Document segment →
====================

Whether it’s from facial acne or a bad fall, scarring is a normal part of having skin that rarely results in anything serious. But scarring, or fibrosis, also happens internally in response to injury and inflammation, and it can lead to organ damage and even failure in systems such as the heart, lungs, and liver (1).
Based on the severity of a condition like idiopathic pulmonary fibrosis, it may seem surprising that there are only two approved antifibrotic drugs, both of which treat lung scarring rather than cure it. According to Michael Gerckens, a pneumology resident at the Helmholtz München Comprehensive Pneumology Center, a number of antifibrotic drugs look promising in mouse models only to fail to show efficacy in late-stage clinical trials. Gerckens recently used an alternate technique, called phenotypic screening, to identify a new class of antifibrotic drugs (2).
With the traditional model of drug discovery, scientists search for compounds that act on a specific pathway deemed relevant to a disease. Often, researchers use knockout mice for these studies. They consider a drug to be successful when it can restore function or prevent a negative outcome in the knockout model. Phenotypic screening works from the other end, identifying drugs of interest based on their ability to change an outcome. In Gerckens’ study, this outcome was the amount of extracellular matrix, a key component of scar tissue (3). Gerckens and his colleagues first developed a test for extracellular matrix deposition that measured proteins including collagen — a known key player in scarring (4) — as well as fibulin 1, which has not been studied in relation to fibrosis before.

====================

Provided material →

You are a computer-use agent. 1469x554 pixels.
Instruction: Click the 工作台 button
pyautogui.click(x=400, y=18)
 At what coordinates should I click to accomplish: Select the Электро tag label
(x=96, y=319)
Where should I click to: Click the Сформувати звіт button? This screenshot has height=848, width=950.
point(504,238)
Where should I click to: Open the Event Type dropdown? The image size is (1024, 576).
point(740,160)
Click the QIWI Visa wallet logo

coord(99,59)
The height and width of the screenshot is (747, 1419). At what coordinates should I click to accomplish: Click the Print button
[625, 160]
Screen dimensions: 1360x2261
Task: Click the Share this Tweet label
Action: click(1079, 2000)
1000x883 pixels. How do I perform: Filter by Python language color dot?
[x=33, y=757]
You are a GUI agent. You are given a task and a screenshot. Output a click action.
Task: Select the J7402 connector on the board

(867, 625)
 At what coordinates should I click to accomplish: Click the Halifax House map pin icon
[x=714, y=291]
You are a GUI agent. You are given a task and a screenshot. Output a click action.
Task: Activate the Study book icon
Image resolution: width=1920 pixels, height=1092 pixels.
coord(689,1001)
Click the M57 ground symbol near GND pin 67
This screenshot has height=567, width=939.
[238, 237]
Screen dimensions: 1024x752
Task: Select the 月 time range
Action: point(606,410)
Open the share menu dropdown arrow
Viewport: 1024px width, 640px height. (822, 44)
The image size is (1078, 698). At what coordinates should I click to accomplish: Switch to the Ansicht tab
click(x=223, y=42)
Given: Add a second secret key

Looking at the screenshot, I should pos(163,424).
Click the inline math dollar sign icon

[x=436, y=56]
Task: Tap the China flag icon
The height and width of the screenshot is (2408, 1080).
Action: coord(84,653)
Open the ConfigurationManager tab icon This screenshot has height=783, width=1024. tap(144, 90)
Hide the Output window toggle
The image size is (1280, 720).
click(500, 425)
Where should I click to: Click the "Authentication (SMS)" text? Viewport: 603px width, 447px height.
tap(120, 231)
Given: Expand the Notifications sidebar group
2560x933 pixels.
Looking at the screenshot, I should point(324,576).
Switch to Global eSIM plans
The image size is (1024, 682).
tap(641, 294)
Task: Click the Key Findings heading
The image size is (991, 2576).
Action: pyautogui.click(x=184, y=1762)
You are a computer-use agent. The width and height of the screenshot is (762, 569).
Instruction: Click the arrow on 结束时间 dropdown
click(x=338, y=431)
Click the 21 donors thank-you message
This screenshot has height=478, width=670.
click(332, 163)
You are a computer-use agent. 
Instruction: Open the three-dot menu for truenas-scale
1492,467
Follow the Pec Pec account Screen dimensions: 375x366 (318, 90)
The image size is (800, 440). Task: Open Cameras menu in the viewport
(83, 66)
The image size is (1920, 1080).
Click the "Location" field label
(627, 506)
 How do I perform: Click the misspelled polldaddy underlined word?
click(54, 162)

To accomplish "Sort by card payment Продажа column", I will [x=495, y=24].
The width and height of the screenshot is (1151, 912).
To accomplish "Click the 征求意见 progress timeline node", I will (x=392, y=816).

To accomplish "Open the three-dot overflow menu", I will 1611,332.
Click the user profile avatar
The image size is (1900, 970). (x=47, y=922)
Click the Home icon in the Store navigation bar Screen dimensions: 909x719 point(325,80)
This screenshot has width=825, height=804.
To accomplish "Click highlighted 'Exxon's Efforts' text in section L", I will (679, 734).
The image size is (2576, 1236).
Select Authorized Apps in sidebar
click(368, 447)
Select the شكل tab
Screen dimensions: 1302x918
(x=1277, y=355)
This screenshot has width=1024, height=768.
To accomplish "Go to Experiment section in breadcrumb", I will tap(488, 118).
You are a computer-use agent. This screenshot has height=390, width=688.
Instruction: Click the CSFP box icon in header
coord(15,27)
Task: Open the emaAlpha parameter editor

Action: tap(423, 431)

====================

Set of tasks →
(a) In the passage on fibrosis and antifibrotic drugs, what outcome did Gerckens' study use to identify drugs of interest?
(b) Please carry on the passage on fibrosis and antifibrotic drugs from where it stops.

Exercise responses →
(a) The amount of extracellular matrix, a key component of scar tissue.

(b)
Derek Lowe, the director of chemical biology therapeutics at Novartis Institutes for BioMedical Research who was not involved in the research, said that this discovery demonstrates one of the advantages of using phenotypic screening. The process leads to “looking at some stuff that you didn't know to look at.”
Gerckens searched through a library of 1,509 FDA-approved drugs and tested if any reduced the extracellular matrix proteins deposited by cultured human fibroblasts. These compounds were chosen with the intent of repurposing one and avoiding a lengthy process to regulatory approval; still, he confessed that this approach overlooked the vast majority of promising drugs.
“It was critical to prove that with such a complex assay on human primary cells, you can actually scale this up to thousands of compounds, and this was the proof of concept,” he said.
Nevertheless, the search identified the antiallergic drug tranilast as a candidate. In their cultured cells, the drug significantly decreased levels of collagen and fibulin. Further research is needed to understand how the drug works and whether it is safe and effective in patients. Since tranilast only produced an effect on the extracellular matrix proteins at high concentrations, future efforts should tinker with the chemical compound to increase its potency.
Lowe said that the phenotypic screening test used in the study was “perfectly good,” highlighting its use of fibrosis patient-derived cells, but he added that a useful process must be able to screen millions of compounds at once, rather than thousands.
“When we run a phenotypic screen, we try to set it up to cast the net as wide as possible,” he said. “I think that just running FDA-approved drugs is a tiny, little set of drugs.”
Even though their study highlighted idiopathic pulmonary fibrosis, extracellular matrix proteins play a role in a range of chronic conditions like cancer and heart disease that remain elusive targets for traditional drug discovery; Lowe said that with better models, phenotypic screening can accelerate drug discovery.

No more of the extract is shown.